■ Task prompt ■
Search the records for the string "target", then copy each line that has it.

■ Listed records ■
* * * *
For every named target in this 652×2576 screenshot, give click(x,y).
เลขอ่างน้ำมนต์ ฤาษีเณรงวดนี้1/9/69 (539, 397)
* * * *
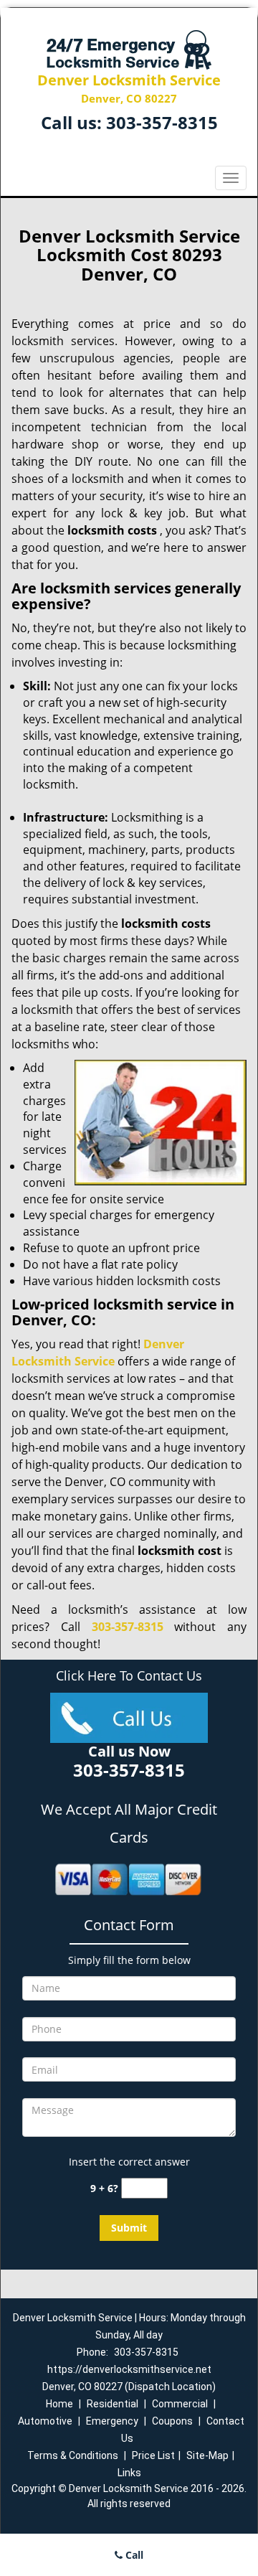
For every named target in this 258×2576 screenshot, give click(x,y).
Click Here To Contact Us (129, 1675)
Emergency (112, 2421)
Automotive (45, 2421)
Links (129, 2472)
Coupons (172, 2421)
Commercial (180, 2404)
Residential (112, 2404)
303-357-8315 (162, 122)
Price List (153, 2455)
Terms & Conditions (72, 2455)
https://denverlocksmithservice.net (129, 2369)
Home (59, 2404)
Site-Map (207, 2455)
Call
* * * *
■ Finished task ■
For every named target in this 652×2576 screenshot, give click(x,y).
For every named target in this 258×2576 screenshot, give click(x,y).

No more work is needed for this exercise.